What to produce -> Copy out each line of the data below in which the string "will" appears.

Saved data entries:
★ ★ ★ ★ ★ ★ ★
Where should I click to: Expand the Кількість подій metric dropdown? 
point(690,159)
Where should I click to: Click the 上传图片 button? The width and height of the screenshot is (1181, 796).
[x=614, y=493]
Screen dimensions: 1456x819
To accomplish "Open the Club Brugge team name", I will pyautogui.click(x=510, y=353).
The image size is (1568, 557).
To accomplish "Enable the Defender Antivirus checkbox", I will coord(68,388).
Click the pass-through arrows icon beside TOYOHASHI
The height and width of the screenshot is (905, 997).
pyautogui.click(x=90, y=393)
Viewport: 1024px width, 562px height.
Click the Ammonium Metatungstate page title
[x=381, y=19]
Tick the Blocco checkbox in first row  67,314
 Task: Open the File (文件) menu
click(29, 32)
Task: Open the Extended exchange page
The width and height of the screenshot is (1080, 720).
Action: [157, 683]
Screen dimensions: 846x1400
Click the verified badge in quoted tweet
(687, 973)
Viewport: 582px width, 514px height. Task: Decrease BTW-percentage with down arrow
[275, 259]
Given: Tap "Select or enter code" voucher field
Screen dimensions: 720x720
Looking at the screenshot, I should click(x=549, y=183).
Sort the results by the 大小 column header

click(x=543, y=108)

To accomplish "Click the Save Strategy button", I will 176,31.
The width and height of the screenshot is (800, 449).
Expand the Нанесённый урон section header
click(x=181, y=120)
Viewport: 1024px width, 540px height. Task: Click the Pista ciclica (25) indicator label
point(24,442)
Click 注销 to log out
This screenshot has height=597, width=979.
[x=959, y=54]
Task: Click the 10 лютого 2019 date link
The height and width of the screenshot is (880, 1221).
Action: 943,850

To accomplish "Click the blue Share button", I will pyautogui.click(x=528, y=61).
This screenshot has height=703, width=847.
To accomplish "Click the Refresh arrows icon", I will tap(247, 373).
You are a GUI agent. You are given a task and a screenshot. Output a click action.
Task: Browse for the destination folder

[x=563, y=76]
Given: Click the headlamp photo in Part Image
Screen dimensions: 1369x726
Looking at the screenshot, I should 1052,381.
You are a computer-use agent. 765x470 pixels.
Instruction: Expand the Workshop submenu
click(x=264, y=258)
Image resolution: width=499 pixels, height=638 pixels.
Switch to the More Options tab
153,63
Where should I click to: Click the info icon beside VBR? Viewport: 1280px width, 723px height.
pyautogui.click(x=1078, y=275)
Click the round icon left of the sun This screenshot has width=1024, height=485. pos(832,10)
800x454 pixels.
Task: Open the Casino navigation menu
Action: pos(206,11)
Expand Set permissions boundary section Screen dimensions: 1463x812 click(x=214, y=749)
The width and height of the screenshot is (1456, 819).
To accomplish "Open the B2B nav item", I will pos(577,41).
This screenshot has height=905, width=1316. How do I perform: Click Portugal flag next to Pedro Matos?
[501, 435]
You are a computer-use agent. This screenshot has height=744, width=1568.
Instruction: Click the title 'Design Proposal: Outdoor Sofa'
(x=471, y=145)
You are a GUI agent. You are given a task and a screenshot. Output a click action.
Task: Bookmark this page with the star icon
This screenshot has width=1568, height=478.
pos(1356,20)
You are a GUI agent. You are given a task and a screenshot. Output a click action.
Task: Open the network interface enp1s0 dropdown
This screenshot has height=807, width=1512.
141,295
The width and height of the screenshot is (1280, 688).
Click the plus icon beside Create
★ ★ ★ ★ ★ ★ ★
Completed task ->
To accomplish "Open the Club Brugge team name", I will pyautogui.click(x=510, y=353).
To accomplish "Enable the Defender Antivirus checkbox", I will coord(68,388).
To accomplish "Click the Save Strategy button", I will 176,31.
To accomplish "Click the blue Share button", I will pyautogui.click(x=528, y=61).
To accomplish "Click the Refresh arrows icon", I will tap(247, 373).
To accomplish "Open the B2B nav item", I will pos(577,41).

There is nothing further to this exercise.